The three basic places that you need to bleed fuel through to are:

1. Primary filter
2. Secondary filter
3. Fuel injection pump.

A little inspection should find bleed screws (or bolts) on all of these places.

Think logically and follow the fuel through and you will get there...
 
Hi, not suggesting this is the first time you've bled it, but the first time i bled our volvo 2003, I was using the lift pump wrong, you have to press the lever a long way till it really bottoms out, and can then use a shorter stroke by not letting it fully come back into position to continue... not sure how clear this will sound, but make sure you were bottoming out the lever. Good luck.
 
If it's a Volvo 2001 or maybe one of the other 200 series engines, then you may have the same problem as me - a knackered lift pump that sucks as much fuel back on the release stroke as it pumps on the pump stroke.
 
might be a silly one - did you turn the fuel tap back on after changing the first filter ??
also make sure the bleed bolts are well loose on the engine filter(s). some lift pumps are not very clever - had to pump one for twenty minutes to get all the filters running properly. once the engine filter bleed hole is running clear fuel with no bubbles, nip it up and open the bleed screw on the injection pump itself (if it has one). you shouldn't need to bleed individual injectors unless you have teken the pipes off the injectors - the pressure generated by the injection pump itself will clear them out after a few revs on the starter
 
Undoing a couple of injector pipes will bleed the whole system. It's very quick, especially on a rolling boat. Better if fuel fillters are filled first. But it will start eventually. Even better with twin engines to ensure you dont flatten batteries. It might not be the recomended way, but quick and simple, with no crawling about hot and inaccessable places.
 
On my previous boat which had a Beta , the primary filter, a fairly standard Cav type, was fairly low down. I had a situation which had several of the chaps at the sailing club bewildered. The filter wouldn't fill, and the fuel just bypassed it and the engine kept running !! Everything was connected correctly. The only way to get it to fill in the end was to crack the fuel out line till it filled then reconnect it.
 
LeonF
If it's doing that, I don't see how it can be filtering the fuel. It hasn't got 4 entry/exit ports on top has it? You may have chosen 2 entry or 2 exit ports thus bypassing the filter itself...
 
Is this a wind up? IMHO you are just plain wrong! Undoing a couple of injectors and spinning the engine over will NOT bleed the fuel system. In fact, unltimately, spinning the engine over without fuel through to the injector pump will damage it. The injector pump relies on the fuel to lubricate its extremely high tolerence clearances.

Why post things that people without any engineering or mechanical knowledge might believe?
 
Would not post it if it was not the only method I've used for years and many other folk do to.
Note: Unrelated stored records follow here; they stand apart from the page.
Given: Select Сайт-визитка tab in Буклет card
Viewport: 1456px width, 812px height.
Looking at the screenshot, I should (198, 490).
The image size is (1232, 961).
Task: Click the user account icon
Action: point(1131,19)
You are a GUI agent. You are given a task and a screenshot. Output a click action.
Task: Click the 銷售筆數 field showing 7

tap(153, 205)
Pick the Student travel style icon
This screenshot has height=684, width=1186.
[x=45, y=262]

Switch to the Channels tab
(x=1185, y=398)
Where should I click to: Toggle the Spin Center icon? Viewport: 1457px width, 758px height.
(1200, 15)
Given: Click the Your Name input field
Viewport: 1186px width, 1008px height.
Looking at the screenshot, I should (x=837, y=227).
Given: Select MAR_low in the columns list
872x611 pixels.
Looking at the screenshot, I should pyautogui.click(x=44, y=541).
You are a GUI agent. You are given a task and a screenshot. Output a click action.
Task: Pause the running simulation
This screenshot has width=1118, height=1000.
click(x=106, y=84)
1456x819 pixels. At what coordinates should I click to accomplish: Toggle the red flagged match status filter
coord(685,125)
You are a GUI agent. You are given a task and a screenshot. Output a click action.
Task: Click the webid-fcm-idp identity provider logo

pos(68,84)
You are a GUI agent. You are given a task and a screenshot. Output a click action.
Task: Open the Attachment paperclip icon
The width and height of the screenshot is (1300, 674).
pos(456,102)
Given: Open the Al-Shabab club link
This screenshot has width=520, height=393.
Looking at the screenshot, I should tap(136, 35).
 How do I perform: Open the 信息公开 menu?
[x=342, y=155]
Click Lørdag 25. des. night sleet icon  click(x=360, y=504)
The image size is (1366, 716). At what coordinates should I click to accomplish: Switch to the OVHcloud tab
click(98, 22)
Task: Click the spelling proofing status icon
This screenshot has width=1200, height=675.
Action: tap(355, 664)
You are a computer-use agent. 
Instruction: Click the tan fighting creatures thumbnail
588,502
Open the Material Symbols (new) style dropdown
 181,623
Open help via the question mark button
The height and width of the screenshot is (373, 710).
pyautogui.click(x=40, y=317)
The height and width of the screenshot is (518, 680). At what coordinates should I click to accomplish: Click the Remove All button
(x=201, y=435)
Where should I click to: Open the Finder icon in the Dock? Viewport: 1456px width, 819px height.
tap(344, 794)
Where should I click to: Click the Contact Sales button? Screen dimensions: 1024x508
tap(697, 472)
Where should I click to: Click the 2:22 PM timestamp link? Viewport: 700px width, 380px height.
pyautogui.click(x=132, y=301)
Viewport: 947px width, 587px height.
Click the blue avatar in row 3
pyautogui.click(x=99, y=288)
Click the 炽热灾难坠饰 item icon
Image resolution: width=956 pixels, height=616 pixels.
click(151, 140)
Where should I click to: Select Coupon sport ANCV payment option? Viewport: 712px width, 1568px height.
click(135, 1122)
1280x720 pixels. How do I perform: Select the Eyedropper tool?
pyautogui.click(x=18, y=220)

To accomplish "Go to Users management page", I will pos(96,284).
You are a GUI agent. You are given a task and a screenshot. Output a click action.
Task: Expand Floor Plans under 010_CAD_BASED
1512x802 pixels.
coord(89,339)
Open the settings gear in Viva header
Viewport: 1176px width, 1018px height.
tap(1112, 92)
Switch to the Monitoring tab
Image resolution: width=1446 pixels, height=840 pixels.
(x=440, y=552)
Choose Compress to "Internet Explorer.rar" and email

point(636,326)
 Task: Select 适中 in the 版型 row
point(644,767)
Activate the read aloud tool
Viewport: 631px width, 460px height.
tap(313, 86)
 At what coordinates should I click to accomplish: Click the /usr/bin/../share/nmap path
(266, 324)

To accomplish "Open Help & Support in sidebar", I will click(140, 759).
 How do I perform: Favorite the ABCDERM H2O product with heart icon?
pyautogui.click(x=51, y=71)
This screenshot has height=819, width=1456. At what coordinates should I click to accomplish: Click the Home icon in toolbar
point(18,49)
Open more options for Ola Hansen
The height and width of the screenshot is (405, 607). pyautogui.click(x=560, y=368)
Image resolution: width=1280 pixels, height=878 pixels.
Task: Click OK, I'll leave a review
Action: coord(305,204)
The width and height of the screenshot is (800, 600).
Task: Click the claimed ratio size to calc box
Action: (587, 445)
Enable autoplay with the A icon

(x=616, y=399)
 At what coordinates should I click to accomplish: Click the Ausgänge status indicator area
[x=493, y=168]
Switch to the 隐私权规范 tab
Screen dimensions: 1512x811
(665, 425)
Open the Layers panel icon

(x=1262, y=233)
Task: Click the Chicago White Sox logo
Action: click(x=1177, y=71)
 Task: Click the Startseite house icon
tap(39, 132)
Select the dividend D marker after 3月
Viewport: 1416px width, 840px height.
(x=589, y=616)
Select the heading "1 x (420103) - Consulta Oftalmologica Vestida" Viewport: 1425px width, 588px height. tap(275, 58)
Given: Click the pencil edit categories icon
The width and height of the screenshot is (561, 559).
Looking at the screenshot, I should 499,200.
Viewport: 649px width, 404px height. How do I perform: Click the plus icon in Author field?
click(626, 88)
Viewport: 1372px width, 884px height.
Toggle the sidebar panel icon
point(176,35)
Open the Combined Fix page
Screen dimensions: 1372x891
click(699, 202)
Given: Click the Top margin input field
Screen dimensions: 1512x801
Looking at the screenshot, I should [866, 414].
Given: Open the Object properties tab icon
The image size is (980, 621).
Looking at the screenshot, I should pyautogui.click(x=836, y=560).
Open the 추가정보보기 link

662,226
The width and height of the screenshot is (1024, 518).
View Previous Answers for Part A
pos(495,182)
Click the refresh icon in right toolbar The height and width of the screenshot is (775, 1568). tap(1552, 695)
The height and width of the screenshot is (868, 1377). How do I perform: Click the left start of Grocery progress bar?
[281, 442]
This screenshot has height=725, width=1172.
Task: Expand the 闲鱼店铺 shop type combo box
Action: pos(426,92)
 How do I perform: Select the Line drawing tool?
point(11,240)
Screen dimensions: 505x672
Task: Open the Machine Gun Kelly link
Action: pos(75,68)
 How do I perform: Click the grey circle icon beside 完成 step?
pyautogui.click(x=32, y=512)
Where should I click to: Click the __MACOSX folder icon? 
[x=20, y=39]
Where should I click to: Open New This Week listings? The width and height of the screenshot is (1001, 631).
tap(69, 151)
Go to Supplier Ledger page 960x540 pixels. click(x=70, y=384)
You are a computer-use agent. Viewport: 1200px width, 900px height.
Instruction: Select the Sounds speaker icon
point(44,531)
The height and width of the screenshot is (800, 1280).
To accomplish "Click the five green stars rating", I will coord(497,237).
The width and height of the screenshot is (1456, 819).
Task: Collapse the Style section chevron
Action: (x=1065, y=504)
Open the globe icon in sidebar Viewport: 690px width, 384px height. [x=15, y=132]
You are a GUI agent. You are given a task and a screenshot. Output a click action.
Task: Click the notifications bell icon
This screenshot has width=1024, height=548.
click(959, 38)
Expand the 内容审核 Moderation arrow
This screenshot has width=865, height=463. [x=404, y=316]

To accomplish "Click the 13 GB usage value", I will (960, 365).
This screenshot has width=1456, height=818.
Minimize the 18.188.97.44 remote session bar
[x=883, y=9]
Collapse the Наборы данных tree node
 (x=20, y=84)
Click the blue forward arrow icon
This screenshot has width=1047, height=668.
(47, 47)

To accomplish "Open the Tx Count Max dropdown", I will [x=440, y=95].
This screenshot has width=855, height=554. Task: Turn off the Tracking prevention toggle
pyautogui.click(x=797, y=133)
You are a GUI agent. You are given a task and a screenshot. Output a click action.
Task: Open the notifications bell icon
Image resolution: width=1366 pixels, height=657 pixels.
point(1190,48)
Especially mechanics.Not saying it's the most politically corect method, just very effective.

Now, you were saying about engineering???
 
Pay your money and take your choice. There are many yacht engines I have bled that would have destroyed the starter motor and got through several batteries before they bled successfully that way if ever!

And I will stand by the engineering principles. Diesel injector pumps rely on the fuel to lubricate them.

And starters are not designed to be run for lengthy periods and yes I used to build them!